● **Passage provided**
Friday, December 6th, 2013 by Joe Kristan

The 3.8% Section 1411 Obamacare net investment income tax is absurdly complicated and poorly-designed to start with.  When the Treasury drafted their first set of proposed regulations, they seemed determined to make it even worse.  Taxpayer response was harsh, and the final rules put in place last week fix some of the worst problems in the original rules.

This tax applies to taxpayers with “modified” adjusted gross incomes over threshold levels of $250,000 for joint filers, $125,000 for married taxpayers filing separately, and $200,000 for other individuals.  It also applies to all top-bracket trusts.  It applies to “net investment income” to the lesser of Net Investment Income or the amount modified AGI exceeds the threshold.  It applies to all trust AGI over the top trust tax bracket amount.

Net Investment Income includes interest, dividend, capital gains, passive K-1 and other business income, royalties, non-qualified annuities, and rents.  It excludes non-passive K-1 income, wages, self-employment income, capital gains on the sale of a partnership or S corporation where the seller is non-passive, and “trade or business” rents for non-passive taxpayers.  A few highlights of the changes in the final regulations:

Self-rental.  The proposed regulations said that taxpayers who rent property to their non-passive trade or business have net investment income from the rents.  The final regulations say self-rental income from property rented to non-passive activities is not subject to the tax.

This is very helpful.  Under the old regulations, there would have been a big incentive for businesses that rent property from their owners to restructure so that they own the rental property.  This is no longer necessary.

Material Participation Rental.  The proposed regulations would have imposed the net investment tax on most rental activity income even where the taxpayer is “non-passive” on the rental.  They required taxpayers to demonstrate that their rental activity rose to the level of a “trade or business,” a vague standard, to avoid the tax.  The new regulations add a safe-harbor where taxpayers who work at least 500 hours in a rental activity are deemed to rise to the level of having a “trade or business.”

● **Entries**
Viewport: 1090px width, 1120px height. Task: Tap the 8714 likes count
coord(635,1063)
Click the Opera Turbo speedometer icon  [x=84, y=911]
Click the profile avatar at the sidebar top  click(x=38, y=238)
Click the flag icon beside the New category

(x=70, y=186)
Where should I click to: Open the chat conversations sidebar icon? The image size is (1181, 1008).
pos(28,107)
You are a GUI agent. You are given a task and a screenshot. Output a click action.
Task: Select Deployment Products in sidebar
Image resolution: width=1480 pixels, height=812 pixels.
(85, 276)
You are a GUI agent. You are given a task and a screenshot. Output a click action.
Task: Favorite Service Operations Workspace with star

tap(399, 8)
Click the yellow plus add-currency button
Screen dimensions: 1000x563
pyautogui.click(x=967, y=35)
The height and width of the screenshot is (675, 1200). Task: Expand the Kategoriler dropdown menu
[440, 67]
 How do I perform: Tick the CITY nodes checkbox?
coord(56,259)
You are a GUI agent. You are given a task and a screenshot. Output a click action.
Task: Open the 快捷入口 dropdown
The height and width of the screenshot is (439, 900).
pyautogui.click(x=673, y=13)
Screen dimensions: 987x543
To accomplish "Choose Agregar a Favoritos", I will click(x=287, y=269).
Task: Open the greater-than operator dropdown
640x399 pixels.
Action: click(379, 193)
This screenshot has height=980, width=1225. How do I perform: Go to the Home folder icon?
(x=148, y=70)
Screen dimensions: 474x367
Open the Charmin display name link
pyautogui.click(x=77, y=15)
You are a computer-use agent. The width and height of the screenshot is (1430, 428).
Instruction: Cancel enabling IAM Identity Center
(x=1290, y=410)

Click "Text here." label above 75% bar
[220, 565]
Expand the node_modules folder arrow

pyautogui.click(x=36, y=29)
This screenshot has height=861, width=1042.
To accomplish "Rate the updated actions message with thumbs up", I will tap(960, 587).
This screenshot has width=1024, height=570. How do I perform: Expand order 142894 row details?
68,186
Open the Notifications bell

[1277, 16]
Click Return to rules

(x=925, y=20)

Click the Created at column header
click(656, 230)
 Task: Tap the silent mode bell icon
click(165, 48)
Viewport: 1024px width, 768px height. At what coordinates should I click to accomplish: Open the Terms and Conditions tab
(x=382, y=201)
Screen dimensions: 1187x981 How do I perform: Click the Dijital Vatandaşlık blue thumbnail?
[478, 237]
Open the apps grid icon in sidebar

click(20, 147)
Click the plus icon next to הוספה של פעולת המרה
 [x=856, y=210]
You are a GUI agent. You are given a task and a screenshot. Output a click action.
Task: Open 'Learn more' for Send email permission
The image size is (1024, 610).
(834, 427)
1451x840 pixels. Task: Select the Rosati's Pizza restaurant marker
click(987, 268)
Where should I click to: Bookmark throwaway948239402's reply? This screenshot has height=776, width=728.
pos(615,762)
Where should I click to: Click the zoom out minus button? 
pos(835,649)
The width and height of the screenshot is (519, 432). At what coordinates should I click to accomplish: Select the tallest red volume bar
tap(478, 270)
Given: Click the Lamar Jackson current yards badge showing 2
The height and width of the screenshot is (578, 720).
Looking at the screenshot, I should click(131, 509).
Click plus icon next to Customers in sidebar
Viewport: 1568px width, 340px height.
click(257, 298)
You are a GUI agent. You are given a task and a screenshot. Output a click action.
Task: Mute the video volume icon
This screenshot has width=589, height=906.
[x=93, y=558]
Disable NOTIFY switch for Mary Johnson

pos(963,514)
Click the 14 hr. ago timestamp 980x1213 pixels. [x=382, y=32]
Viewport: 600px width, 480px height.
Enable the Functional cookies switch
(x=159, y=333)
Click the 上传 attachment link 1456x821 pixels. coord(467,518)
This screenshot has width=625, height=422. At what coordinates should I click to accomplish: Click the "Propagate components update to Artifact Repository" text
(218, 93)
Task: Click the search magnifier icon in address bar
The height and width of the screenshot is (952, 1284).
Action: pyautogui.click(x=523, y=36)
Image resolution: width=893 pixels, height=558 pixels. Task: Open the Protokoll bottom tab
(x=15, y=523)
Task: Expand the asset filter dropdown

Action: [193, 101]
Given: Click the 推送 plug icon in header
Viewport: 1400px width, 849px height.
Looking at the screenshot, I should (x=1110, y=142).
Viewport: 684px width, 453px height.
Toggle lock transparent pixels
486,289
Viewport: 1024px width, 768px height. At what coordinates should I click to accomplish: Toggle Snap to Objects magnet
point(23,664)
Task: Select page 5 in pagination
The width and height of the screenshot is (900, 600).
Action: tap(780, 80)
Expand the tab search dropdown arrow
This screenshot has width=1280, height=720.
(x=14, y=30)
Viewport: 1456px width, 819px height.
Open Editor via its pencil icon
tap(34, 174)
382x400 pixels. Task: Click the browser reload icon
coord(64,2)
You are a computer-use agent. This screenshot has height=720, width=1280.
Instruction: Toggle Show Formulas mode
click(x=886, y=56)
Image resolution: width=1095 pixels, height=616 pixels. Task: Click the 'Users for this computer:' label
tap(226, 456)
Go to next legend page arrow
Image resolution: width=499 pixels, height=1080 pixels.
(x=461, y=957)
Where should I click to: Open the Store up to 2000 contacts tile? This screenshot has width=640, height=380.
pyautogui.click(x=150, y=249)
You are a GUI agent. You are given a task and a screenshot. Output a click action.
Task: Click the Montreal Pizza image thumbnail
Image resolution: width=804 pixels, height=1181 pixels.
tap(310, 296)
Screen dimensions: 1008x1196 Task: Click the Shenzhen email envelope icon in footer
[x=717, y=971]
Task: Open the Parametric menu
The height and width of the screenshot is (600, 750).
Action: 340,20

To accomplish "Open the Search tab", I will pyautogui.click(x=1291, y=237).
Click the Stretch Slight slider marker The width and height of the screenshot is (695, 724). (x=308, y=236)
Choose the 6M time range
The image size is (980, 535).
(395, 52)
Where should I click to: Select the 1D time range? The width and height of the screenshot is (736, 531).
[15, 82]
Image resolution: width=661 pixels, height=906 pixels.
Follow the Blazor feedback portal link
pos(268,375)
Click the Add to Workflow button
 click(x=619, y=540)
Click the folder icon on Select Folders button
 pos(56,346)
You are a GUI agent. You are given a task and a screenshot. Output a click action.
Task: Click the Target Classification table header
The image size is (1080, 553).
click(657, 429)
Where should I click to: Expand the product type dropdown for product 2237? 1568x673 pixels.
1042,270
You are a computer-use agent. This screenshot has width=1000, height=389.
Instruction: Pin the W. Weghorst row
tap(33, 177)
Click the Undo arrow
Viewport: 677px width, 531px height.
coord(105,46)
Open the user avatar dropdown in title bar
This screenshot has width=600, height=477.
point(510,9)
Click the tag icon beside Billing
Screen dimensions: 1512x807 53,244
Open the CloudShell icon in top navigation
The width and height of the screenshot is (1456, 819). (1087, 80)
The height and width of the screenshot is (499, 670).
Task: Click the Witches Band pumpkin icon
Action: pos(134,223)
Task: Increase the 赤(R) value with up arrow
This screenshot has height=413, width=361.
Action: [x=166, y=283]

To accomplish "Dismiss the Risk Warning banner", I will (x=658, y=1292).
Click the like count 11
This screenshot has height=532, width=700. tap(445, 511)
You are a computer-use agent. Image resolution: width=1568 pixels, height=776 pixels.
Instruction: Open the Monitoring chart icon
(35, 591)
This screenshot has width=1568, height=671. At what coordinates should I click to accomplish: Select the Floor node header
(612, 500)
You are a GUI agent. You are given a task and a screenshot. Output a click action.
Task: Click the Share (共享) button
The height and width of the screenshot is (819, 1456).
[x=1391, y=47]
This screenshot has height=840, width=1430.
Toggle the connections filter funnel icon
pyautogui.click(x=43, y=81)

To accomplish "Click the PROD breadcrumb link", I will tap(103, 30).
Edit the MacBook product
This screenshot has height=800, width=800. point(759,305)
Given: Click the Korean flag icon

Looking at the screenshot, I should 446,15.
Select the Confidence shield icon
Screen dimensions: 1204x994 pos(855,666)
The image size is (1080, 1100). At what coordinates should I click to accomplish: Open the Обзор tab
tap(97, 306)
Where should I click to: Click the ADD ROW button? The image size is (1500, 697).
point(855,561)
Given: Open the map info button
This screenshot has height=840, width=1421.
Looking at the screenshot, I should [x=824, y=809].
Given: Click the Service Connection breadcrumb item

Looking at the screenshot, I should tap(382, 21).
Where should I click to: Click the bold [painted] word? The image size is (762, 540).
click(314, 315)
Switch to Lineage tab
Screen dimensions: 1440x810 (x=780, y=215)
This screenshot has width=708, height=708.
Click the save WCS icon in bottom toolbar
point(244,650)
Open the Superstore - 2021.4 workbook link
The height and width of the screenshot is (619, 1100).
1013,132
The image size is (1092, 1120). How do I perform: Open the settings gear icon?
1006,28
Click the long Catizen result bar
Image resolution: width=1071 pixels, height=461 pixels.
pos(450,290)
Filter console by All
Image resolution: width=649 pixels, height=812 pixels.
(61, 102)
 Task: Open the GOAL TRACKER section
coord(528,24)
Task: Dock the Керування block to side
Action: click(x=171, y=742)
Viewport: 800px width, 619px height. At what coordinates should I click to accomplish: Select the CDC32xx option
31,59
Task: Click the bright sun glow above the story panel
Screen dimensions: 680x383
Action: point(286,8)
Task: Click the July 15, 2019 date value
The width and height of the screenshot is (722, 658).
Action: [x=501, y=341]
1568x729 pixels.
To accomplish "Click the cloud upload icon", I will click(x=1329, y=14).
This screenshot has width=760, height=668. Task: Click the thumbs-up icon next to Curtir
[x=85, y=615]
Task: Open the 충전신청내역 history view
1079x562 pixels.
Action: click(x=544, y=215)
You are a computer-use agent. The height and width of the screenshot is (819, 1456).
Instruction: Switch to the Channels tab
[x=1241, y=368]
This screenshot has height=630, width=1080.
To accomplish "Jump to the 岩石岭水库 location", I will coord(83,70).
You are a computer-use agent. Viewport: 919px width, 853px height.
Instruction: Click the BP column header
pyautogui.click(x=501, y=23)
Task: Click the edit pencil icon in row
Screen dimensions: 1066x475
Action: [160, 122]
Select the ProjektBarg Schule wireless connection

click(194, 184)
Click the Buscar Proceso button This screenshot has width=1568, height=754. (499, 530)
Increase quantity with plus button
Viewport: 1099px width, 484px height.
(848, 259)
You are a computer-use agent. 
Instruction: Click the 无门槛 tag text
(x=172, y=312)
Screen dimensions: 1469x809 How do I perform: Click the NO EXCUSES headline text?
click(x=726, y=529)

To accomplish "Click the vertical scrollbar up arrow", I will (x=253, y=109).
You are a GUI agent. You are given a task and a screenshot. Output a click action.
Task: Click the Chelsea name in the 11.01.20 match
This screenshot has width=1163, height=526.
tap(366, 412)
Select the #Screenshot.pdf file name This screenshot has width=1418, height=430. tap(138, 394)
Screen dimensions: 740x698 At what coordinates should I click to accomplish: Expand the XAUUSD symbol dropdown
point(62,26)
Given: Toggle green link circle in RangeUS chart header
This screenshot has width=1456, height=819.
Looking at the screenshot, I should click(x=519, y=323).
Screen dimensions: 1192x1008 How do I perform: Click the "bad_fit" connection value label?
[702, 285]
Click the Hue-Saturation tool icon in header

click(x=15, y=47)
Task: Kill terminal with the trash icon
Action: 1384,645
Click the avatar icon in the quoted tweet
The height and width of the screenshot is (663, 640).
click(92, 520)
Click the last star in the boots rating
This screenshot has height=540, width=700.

● **Required tasks**
a – According to the article on the net investment income tax, what modified adjusted gross income threshold applies to joint filers?
b – Copy from the article on the net investment income tax the passage that begins at the words "Friday, December 6th, 2013" and stops after "tax bracket amount.".
The rows have no connection to the article on the net investment income tax.

● **Final results**
a – $250,000

b –
Friday, December 6th, 2013 by Joe Kristan

The 3.8% Section 1411 Obamacare net investment income tax is absurdly complicated and poorly-designed to start with.  When the Treasury drafted their first set of proposed regulations, they seemed determined to make it even worse.  Taxpayer response was harsh, and the final rules put in place last week fix some of the worst problems in the original rules.

This tax applies to taxpayers with “modified” adjusted gross incomes over threshold levels of $250,000 for joint filers, $125,000 for married taxpayers filing separately, and $200,000 for other individuals.  It also applies to all top-bracket trusts.  It applies to “net investment income” to the lesser of Net Investment Income or the amount modified AGI exceeds the threshold.  It applies to all trust AGI over the top trust tax bracket amount.